Long term readers will know of my fascination with all things Choughness.
White-winged Choughs can be both frustrating and rewarding to follow. Some families seem to have a high human tolerance and I’ve had them hunt around my feet and sit on the same log with me. Others. No matter how much time I spend, they just keep moving on.
They are not the world’s greatest aeronauts and I often think that if they can run to the next location that is their preferred method of locomotion.
They also have quite well established family rules. Which they understand, while I must guess what is going on. And at just about every encounter, I come away impressed by some new view of choughness.
One family we see regularly in the You Yangs have just managed to get a couple of young ones off the nest. Now comes the job of teaching these little ones all the rules of choughness. And its a big task. The young birds are quite clueless. And they have an average attention span of about 1 millisecond. “Is it food”, seems to be the total of their ability to reason. So the adults have to spend quite a bit of time working with young. And because of their lack of reason, they are easily enticed away by other families offering “bigger grubs”. Oh boy, I gotta go
Choughs need quite a large family size, at least six or seven adults to raise a young. Larger groups have more flexibility and its reported, more success.
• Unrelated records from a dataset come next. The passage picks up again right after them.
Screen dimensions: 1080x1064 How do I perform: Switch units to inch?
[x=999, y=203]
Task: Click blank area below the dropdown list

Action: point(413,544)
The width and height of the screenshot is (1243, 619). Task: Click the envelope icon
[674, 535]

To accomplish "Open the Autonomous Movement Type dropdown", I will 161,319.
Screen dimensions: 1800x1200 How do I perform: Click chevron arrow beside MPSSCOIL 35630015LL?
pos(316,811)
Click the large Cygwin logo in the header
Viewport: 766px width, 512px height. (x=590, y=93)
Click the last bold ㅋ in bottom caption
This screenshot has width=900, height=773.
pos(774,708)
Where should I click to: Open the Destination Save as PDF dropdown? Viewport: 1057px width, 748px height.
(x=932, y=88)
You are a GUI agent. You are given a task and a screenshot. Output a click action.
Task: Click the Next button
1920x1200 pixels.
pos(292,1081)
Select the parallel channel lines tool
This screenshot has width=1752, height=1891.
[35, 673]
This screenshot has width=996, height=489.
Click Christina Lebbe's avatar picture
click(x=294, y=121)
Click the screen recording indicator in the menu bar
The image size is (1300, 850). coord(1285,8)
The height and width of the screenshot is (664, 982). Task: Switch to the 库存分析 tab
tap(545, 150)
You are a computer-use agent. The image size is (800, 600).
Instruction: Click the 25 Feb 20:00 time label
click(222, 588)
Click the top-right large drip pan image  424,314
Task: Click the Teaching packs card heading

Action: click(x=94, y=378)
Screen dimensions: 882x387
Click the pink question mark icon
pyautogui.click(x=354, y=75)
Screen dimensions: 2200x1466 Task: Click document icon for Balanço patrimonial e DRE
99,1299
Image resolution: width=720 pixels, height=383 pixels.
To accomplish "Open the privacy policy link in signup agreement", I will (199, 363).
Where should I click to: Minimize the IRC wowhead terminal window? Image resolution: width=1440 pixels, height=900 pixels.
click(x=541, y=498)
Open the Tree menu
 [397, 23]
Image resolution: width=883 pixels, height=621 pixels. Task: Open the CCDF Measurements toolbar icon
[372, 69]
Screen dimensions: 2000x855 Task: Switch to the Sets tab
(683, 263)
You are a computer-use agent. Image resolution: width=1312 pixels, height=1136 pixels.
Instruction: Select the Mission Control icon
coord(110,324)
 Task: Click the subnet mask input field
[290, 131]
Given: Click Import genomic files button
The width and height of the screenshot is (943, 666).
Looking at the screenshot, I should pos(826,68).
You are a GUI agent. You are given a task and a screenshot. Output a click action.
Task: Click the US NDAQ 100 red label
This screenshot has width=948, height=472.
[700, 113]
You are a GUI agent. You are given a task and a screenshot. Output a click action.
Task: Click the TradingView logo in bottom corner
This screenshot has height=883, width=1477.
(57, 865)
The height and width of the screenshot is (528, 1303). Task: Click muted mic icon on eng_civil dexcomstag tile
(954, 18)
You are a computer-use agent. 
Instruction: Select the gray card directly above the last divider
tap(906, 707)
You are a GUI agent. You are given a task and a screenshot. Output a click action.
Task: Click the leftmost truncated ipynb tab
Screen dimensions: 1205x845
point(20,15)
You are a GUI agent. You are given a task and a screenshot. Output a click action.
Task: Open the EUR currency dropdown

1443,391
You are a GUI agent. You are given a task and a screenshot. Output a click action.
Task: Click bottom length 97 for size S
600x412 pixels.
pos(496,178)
Found the family at work around some rocks, and settled down for a sprinkle of choughness to add to my day.
Been away for the bulk of this past week. Up at the Family Acres. We stayed at the Murray Downs Resort in Swan Hill. Really nice and quiet, and just a few km out of town.
Like all good resorts, probably enough to do without having to make the tourist mecca trip. And a lovely golfcourse built in.
But, of course not being the sporty type, golf doesn’t mean, clubs, balls and keeping score. It means wide open green areas, water, trees, bushes and … birds.
So each morning we managed to be up at Sparrows call, and walk around the course, before the golfers began their pilgrimages.
In return we got to see among other things, White-winged Choughs, Rainbow Bee-eaters, Pied Butcherbirds and a host of the usual suspects.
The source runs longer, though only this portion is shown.